Benji Kimpioka is still a very unknown quantity, he is in the same bracket as so many other academy prospects - ‘showing potential’. He is a young lad with some pace, which has worryingly been lacking and not been addressed over the last few seasons.
If that means Kimpioka will play more of an impact role from the bench rather than that of a regular starter only time will tell. There is also the fact that the jury is still out on Parkinson in terms of how likely he is to trust in youth, which may become a necessity over time.
What I want to see in the coming months, whoever the owners may be, is that we’ve learned our lesson from recent experiences. No cashing in on any genuine young talent and utilise the academy players where possible are surely targets for owners of any football club.
It might only take one breakthrough player to fire up other prospects to worker harder to make the grade, which could include Kimpioka.

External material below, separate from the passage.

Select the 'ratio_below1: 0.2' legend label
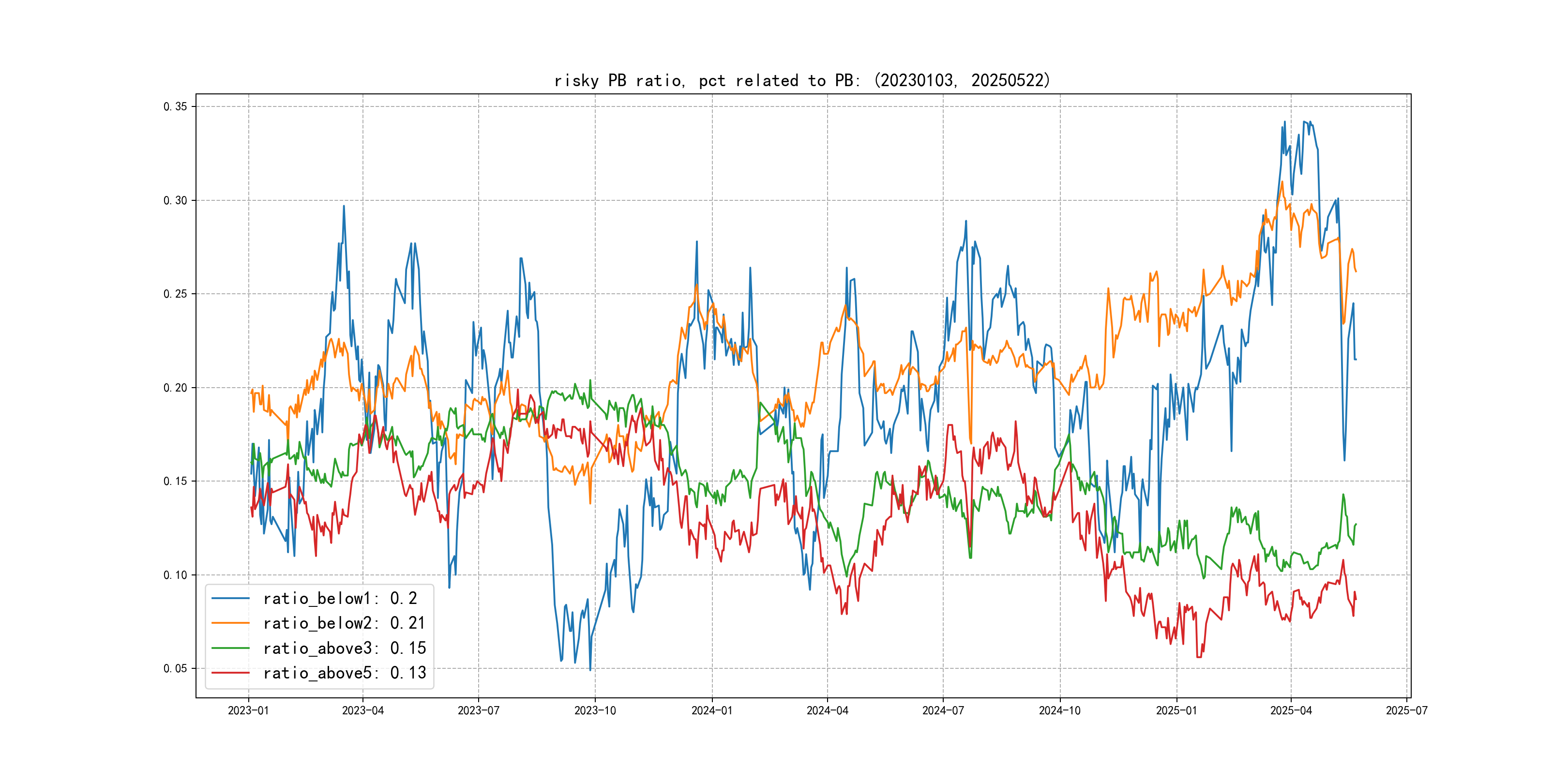Viewport: 1568px width, 784px height. point(340,598)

Personally, I think we’ll struggle for years to come without employing the Academy of Light to its full potential. That would be an opportunity wasted - a grave mistake!
Malcolm Dugdale says...
One of the big lessons of last season for Parkinson has to be that he has one of the biggest squads in this league and he isn’t effectively using it to give us an advantage over smaller squads. For me that includes trying the top third of the youth collective, at least from the bench and Benji Kimpioka is in that top bracket of youngsters at the club in terms of talent and potential and has been for a while.
Another key lesson for me is to have strategic variations ready for when a team work out our approach, and we cannot break through them as they park the bus or double mark key players.
There are some decent defensive teams in this league and we need to be able to switch tactics mid-game to gain an upper hand or to claw a goal back to get us back into a game. We don’t do that by having different skills and qualities on the bench.
If a Maguire or a Gooch is having a less stellar day, which will always happen at times in this league, we don’t change our tack and try something different. And we should have more options than anyone.
I agree with many that Benji is raw, but he won’t learn by getting thumped every week as happen in the U23 games he played in last season. His rawness and unpredictability are assets as well as flaws. I say give him a good run from the bench, make him part of a plan B, and tell him a starting slot is his, if he earns it.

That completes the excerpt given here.